What happens to global and static variables in a shared library when it is dynamically linked?

Raja picture Raja · Oct 15, 2013 · Viewed 93.3k times · Source

I'm trying to understand what happens when modules with globals and static variables are dynamically linked to an application. By modules, I mean each project in a solution (I work a lot with visual studio!). These modules are either built into *.lib or *.dll or the *.exe itself.

I understand that the binary of an application contains global and static data of all the individual translation units (object files) in the data segment (and read only data segment if const).

  • What happens when this application uses a module A with load-time dynamic linking? I assume the DLL has a section for its globals and statics. Does the operating system load them? If so, where do they get loaded to?

  • And what happens when the application uses a module B with run-time dynamic linking?

  • If I have two modules in my application that both use A and B, are copies of A and B's globals created as mentioned below (if they are different processes)?

  • Do DLLs A and B get access to the applications globals?

(Please state your reasons as well)

Quoting from MSDN:

Variables that are declared as global in a DLL source code file are treated as global variables by the compiler and linker, but each process that loads a given DLL gets its own copy of that DLL's global variables. The scope of static variables is limited to the block in which the static variables are declared. As a result, each process has its own instance of the DLL global and static variables by default.

and from here:

When dynamically linking modules, it can be unclear whether different libraries have their own instances of globals or whether the globals are shared.

Thanks.

Answer

Mikael Persson picture Mikael Persson · Oct 15, 2013

This is a pretty famous difference between Windows and Unix-like systems.

No matter what:

  • Each process has its own address space, meaning that there is never any memory being shared between processes (unless you use some inter-process communication library or extensions).
  • The One Definition Rule (ODR) still applies, meaning that you can only have one definition of the global variable visible at link-time (static or dynamic linking).
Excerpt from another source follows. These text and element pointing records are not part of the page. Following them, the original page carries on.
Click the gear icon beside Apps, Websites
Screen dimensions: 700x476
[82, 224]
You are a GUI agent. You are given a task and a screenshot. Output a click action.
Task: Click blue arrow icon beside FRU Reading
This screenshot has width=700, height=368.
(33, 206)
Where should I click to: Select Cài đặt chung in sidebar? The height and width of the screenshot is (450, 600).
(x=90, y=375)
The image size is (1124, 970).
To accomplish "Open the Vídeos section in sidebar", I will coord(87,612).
So, the key issue here is really visibility.

In all cases, static global variables (or functions) are never visible from outside a module (dll/so or executable). The C++ standard requires that these have internal linkage, meaning that they are not visible outside the translation unit (which becomes an object file) in which they are defined. So, that settles that issue.

Where it gets complicated is when you have extern global variables. Here, Windows and Unix-like systems are completely different.
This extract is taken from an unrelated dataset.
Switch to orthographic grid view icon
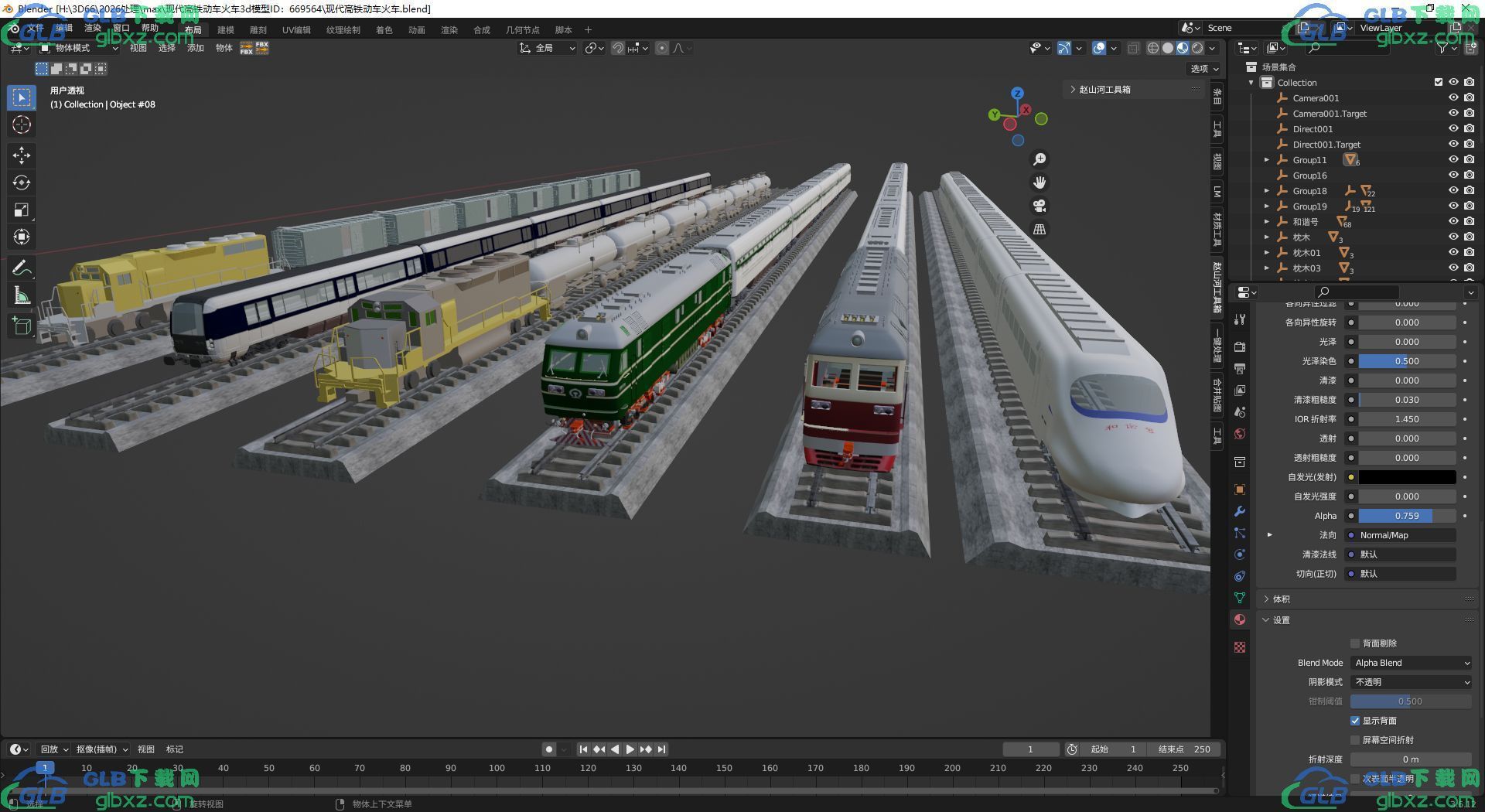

In the case of Windows (.exe and .dll), the extern global variables are not part of the exported symbols. In other words, different modules are in no way aware of global variables defined in other modules. This means that you will get linker errors if you try, for example, to create an executable that is supposed to use an extern variable defined in a DLL, because this is not allowed. You would need to provide an object file (or static library) with a definition of that extern variable and link it statically with both the executable and the DLL, resulting in two distinct global variables (one belonging to the executable and one belonging to the DLL).
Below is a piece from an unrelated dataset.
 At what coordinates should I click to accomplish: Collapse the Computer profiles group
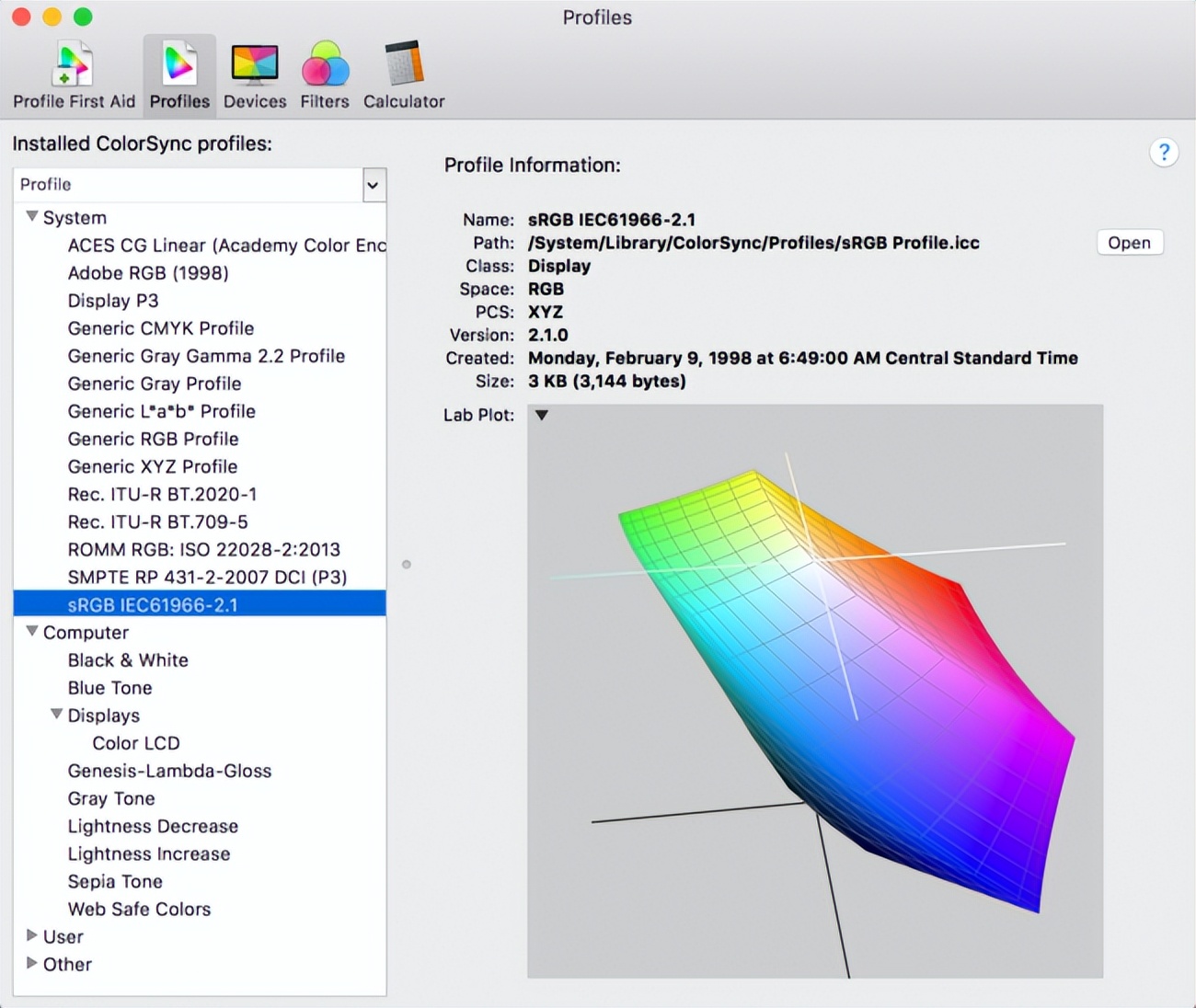(32, 632)
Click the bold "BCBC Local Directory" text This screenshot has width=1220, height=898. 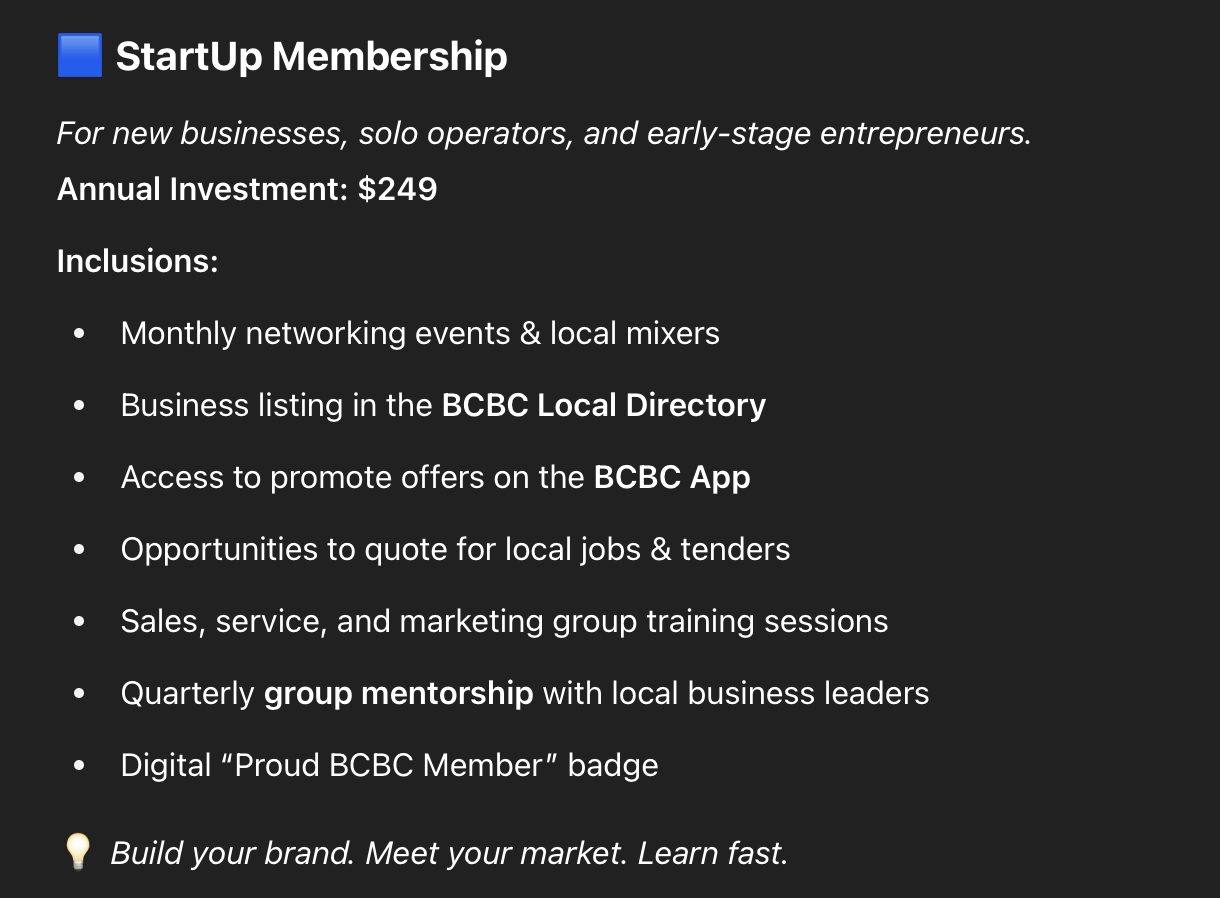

To actually export a global variable in Windows, you have to use a syntax similar to the function export/import syntax, i.e.:

#ifdef COMPILING_THE_DLL
#define MY_DLL_EXPORT extern "C" __declspec(dllexport)
#else
#define MY_DLL_EXPORT extern "C" __declspec(dllimport)
#endif

MY_DLL_EXPORT int my_global;

When you do that, the global variable is added to the list of exported symbols and can be linked like all the other functions.

In the case of Unix-like environments (like Linux), the dynamic libraries, called "shared objects" with extension .so export all extern global variables (or functions). In this case, if you do load-time linking from anywhere to a shared object file, then the global variables are shared, i.e., linked together as one. Basically, Unix-like systems are designed to make it so that there is virtually no difference between linking with a static or a dynamic library. Again, ODR applies across the board: an extern global variable will be shared across modules, meaning that it should have only one definition across all the modules loaded.

Finally, in both cases, for Windows or Unix-like systems, you can do run-time linking of the dynamic library, i.e., using either LoadLibrary() / GetProcAddress() / FreeLibrary() or dlopen() / dlsym() / dlclose(). In that case, you have to manually get a pointer to each of the symbols you wish to use, and that includes the global variables you wish to use. For global variables, you can use GetProcAddress() or dlsym() just the same as you do for functions, provided that the global variables are part of the exported symbol list (by the rules of the previous paragraphs).

And of course, as a necessary final note: global variables should be avoided. And I believe that the text you quoted (about things being "unclear") is referring exactly to the platform-specific differences that I just explained (dynamic libraries are not really defined by the C++ standard, this is platform-specific territory, meaning it is much less reliable / portable).